The problem. Output every record verbatim, and omit each picture.
- - - - - - -
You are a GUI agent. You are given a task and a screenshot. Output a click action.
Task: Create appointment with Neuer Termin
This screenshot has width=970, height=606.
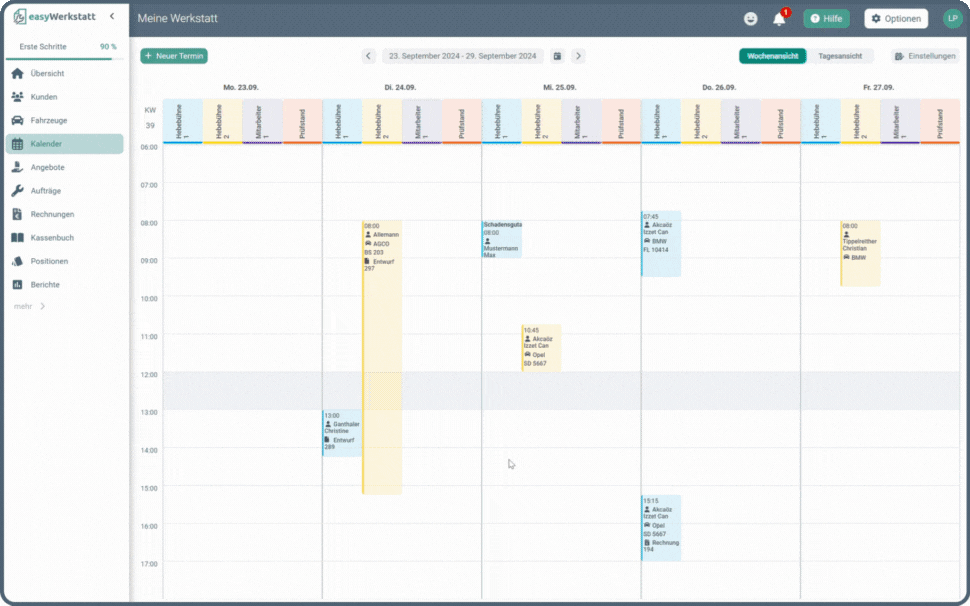pos(174,56)
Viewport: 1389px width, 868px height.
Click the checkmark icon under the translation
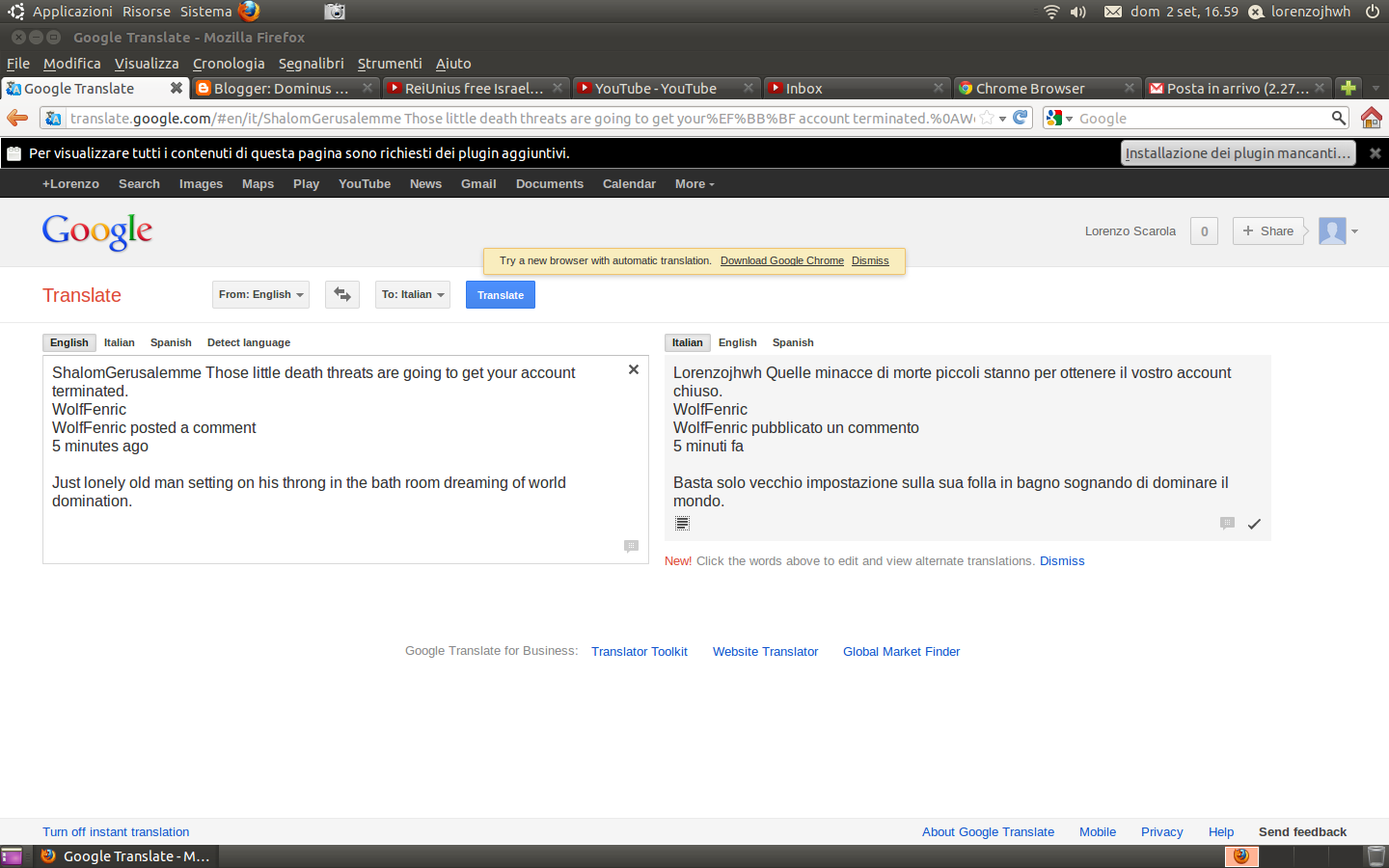pyautogui.click(x=1254, y=524)
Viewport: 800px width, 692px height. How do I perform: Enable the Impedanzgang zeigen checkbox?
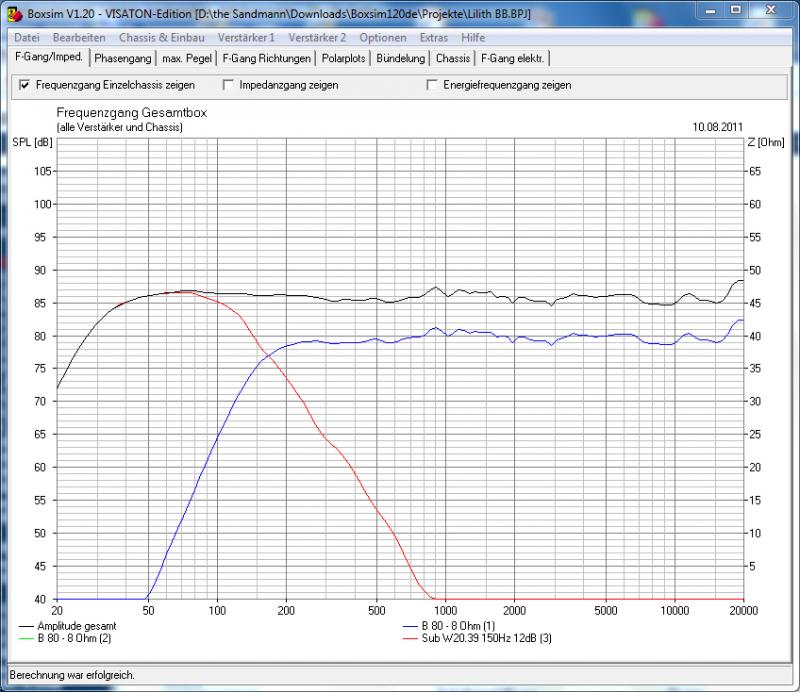229,85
- - - - - - -
Response to this exercise.
You are a GUI agent. You are given a task and a screenshot. Output a click action.
Task: Create appointment with Neuer Termin
This screenshot has width=970, height=606.
pos(174,56)
Viewport: 1389px width, 868px height.
Click the checkmark icon under the translation
pyautogui.click(x=1254, y=524)
Viewport: 800px width, 692px height. How do I perform: Enable the Impedanzgang zeigen checkbox?
229,85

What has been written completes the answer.